■ Aim of the task:
State how many lines in these records contain the word "arrows", and nothing else.

■ Information shown:
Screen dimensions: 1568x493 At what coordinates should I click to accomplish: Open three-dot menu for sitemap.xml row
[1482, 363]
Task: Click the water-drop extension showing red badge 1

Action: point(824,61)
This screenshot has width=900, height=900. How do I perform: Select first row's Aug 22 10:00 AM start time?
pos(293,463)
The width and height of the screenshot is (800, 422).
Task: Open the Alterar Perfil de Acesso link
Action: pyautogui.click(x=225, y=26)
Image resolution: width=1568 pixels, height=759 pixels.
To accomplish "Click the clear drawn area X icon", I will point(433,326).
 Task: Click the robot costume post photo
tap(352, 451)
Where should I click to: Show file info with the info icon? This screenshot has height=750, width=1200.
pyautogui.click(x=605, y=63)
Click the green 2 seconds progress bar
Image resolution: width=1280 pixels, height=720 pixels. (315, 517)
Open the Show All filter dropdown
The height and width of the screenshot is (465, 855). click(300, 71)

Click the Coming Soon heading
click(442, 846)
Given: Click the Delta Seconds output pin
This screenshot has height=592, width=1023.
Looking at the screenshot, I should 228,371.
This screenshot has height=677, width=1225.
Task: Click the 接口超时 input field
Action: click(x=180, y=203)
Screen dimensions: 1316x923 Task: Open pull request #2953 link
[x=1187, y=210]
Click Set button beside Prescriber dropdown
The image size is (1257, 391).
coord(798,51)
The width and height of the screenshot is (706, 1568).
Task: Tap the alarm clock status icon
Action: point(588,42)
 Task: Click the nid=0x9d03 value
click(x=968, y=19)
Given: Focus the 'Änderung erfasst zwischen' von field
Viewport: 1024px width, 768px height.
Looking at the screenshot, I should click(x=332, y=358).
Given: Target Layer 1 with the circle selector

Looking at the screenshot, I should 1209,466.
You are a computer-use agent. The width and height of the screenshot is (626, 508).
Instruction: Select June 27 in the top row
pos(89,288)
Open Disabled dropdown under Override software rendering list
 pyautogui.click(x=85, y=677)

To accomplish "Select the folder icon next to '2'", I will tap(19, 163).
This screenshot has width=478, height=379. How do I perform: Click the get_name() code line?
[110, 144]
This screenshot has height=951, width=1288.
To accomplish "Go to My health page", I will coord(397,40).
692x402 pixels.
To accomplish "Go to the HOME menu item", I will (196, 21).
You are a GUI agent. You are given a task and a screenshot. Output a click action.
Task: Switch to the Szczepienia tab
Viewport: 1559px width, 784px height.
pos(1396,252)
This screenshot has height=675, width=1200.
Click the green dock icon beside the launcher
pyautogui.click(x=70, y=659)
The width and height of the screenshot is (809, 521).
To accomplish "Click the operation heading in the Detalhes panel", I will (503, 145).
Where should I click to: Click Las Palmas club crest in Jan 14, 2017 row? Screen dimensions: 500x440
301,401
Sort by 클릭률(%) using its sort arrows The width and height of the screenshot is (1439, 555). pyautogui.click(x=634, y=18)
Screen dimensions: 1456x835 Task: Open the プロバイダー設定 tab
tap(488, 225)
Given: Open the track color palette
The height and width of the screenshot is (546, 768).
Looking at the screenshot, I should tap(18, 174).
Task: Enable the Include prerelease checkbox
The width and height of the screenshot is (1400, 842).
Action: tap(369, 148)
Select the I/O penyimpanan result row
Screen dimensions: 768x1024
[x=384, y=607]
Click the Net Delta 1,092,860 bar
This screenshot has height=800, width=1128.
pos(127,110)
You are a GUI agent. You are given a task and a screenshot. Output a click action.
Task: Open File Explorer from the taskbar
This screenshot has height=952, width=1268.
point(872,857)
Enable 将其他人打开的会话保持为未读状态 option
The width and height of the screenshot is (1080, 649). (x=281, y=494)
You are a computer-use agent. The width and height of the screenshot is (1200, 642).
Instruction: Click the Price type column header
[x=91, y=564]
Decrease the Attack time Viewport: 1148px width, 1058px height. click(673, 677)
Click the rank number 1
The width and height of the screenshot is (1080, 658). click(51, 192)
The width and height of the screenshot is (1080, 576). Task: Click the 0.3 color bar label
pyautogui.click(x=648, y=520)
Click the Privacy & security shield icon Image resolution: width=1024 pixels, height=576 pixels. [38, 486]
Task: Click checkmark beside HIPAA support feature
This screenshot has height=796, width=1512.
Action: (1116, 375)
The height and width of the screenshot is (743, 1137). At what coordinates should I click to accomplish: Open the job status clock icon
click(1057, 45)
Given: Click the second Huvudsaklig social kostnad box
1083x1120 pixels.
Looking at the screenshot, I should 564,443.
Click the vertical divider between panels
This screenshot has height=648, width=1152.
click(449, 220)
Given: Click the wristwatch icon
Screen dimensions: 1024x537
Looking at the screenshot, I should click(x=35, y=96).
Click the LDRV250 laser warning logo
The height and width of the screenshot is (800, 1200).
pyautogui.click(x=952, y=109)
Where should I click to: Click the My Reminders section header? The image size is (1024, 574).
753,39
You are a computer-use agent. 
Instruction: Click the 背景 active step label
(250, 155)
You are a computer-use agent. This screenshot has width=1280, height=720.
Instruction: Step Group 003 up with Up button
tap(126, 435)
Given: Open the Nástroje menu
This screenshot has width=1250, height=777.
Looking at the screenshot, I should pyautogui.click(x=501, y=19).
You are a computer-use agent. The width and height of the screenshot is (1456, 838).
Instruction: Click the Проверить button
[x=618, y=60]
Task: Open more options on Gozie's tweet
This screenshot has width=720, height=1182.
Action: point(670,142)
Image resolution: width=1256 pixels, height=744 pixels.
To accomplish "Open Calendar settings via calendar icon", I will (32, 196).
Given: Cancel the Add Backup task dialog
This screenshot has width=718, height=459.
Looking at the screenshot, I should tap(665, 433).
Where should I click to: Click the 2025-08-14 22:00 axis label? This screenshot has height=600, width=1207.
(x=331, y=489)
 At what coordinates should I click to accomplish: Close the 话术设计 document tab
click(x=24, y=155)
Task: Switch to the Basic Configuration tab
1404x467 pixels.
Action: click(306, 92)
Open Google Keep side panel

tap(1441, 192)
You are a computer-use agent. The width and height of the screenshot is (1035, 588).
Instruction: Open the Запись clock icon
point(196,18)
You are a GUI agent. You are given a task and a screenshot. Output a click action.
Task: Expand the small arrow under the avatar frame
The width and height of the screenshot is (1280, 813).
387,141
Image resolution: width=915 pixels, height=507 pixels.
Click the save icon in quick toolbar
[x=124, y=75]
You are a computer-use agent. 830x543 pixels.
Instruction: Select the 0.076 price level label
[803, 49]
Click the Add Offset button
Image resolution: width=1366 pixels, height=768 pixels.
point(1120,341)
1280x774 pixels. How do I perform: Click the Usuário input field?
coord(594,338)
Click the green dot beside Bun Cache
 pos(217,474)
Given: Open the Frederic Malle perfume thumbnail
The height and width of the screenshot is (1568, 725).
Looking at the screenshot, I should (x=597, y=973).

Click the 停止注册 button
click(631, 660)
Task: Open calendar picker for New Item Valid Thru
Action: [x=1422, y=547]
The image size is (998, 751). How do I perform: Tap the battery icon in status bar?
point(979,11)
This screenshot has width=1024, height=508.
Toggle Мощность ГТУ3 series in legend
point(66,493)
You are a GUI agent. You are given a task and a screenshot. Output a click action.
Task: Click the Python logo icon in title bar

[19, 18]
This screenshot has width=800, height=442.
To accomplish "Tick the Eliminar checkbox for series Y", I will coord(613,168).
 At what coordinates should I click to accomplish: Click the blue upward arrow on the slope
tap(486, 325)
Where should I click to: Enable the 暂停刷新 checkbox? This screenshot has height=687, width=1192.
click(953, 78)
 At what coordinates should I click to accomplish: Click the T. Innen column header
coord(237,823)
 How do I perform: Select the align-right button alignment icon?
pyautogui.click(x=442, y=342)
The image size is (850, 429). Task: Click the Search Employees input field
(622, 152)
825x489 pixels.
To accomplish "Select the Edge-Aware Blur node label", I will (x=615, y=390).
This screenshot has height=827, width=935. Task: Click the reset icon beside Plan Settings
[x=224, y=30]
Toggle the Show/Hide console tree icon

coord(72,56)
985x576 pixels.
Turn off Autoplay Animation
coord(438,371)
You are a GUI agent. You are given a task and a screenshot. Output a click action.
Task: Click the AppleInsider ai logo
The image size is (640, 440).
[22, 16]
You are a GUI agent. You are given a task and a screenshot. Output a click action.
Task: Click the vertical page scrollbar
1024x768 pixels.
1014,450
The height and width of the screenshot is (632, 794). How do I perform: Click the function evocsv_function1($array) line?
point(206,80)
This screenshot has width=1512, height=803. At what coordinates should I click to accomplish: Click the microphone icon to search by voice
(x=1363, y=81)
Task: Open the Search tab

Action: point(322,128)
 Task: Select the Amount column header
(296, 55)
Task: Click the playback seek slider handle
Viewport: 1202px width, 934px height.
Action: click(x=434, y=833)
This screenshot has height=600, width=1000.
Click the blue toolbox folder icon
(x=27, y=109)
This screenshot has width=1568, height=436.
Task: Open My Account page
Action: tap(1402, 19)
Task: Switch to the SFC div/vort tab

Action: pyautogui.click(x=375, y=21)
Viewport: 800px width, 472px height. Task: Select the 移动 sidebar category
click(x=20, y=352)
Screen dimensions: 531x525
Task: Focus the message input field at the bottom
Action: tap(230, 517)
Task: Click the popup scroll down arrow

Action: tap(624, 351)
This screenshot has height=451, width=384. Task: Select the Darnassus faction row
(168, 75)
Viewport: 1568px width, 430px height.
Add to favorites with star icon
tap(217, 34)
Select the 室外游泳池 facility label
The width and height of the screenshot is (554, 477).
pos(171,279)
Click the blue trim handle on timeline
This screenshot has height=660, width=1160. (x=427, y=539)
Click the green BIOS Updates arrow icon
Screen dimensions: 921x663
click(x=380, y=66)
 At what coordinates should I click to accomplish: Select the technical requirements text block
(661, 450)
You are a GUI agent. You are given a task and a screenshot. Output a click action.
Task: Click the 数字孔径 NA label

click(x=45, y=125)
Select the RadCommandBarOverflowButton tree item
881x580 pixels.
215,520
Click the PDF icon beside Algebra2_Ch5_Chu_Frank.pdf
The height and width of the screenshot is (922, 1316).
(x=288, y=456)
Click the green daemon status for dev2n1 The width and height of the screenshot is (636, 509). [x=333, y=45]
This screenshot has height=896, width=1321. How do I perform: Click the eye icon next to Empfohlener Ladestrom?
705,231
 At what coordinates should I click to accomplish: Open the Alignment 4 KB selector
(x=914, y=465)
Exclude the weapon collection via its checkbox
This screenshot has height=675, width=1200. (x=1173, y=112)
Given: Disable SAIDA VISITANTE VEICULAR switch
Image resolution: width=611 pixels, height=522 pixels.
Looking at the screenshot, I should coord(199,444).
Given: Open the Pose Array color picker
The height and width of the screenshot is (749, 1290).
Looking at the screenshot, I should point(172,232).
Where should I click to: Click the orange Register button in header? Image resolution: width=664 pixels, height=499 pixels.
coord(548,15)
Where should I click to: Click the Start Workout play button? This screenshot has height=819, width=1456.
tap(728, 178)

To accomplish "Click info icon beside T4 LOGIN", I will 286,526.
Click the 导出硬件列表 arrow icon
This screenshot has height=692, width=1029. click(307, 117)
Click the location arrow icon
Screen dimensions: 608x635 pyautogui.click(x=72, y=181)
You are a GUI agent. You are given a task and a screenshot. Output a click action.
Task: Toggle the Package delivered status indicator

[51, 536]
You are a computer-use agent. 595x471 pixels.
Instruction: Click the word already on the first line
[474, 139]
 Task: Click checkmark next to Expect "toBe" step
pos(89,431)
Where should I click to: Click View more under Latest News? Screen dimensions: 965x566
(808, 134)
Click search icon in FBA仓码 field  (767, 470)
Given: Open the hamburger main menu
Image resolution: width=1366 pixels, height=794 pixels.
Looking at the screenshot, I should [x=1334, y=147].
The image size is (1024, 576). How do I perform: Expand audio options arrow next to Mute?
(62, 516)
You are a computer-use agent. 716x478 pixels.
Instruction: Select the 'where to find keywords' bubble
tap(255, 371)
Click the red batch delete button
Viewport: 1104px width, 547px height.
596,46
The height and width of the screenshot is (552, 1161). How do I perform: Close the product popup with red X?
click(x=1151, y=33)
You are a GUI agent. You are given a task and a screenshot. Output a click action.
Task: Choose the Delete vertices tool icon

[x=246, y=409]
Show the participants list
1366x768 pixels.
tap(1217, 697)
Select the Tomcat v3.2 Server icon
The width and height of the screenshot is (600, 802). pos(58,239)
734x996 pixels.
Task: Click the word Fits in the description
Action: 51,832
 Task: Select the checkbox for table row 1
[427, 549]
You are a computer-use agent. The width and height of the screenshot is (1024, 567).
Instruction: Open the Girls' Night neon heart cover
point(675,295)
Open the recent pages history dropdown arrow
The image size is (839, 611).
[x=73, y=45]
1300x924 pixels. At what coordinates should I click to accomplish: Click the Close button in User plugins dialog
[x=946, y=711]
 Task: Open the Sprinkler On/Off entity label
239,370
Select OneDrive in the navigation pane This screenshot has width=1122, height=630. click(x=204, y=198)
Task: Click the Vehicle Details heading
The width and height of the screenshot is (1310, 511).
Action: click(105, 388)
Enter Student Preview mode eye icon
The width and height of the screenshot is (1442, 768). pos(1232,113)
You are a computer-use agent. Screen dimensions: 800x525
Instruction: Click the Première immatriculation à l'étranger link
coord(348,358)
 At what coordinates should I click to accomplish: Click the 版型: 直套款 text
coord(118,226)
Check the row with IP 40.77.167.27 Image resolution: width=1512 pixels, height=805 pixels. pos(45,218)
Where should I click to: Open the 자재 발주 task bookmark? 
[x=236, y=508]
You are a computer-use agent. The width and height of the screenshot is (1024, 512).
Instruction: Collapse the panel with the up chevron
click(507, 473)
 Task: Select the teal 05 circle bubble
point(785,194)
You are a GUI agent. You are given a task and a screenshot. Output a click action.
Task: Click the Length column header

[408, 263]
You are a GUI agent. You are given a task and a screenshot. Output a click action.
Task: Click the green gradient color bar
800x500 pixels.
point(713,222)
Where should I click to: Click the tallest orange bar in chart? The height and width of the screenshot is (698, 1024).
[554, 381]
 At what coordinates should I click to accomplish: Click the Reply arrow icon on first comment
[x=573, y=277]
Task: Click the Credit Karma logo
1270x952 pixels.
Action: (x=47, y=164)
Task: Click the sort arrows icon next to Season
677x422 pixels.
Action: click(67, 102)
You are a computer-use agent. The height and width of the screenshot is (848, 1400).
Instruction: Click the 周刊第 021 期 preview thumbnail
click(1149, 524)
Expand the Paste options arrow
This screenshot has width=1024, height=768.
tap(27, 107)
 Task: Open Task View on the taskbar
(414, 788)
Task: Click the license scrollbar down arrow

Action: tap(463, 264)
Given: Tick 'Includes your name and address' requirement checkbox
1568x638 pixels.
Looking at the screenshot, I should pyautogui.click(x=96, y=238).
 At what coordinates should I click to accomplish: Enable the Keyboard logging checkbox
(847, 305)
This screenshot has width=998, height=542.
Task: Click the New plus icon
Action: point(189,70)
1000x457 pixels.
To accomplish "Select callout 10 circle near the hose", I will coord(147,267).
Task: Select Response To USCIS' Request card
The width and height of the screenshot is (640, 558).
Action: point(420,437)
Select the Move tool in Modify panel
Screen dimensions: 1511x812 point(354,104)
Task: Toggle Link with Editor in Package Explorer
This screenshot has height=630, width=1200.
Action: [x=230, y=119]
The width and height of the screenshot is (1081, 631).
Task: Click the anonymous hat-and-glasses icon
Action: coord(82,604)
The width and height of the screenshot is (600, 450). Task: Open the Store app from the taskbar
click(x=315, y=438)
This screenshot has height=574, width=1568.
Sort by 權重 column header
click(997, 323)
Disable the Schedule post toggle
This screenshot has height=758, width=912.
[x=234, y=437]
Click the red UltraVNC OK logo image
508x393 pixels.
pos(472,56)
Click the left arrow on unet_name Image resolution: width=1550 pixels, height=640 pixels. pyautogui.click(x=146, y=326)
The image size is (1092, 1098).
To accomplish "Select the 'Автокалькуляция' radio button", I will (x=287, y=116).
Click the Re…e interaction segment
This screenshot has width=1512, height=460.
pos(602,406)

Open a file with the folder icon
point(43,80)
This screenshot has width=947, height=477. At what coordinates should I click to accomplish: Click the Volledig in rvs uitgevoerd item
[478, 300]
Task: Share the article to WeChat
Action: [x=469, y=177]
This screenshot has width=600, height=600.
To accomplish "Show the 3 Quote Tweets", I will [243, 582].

■ Exercise solution:
2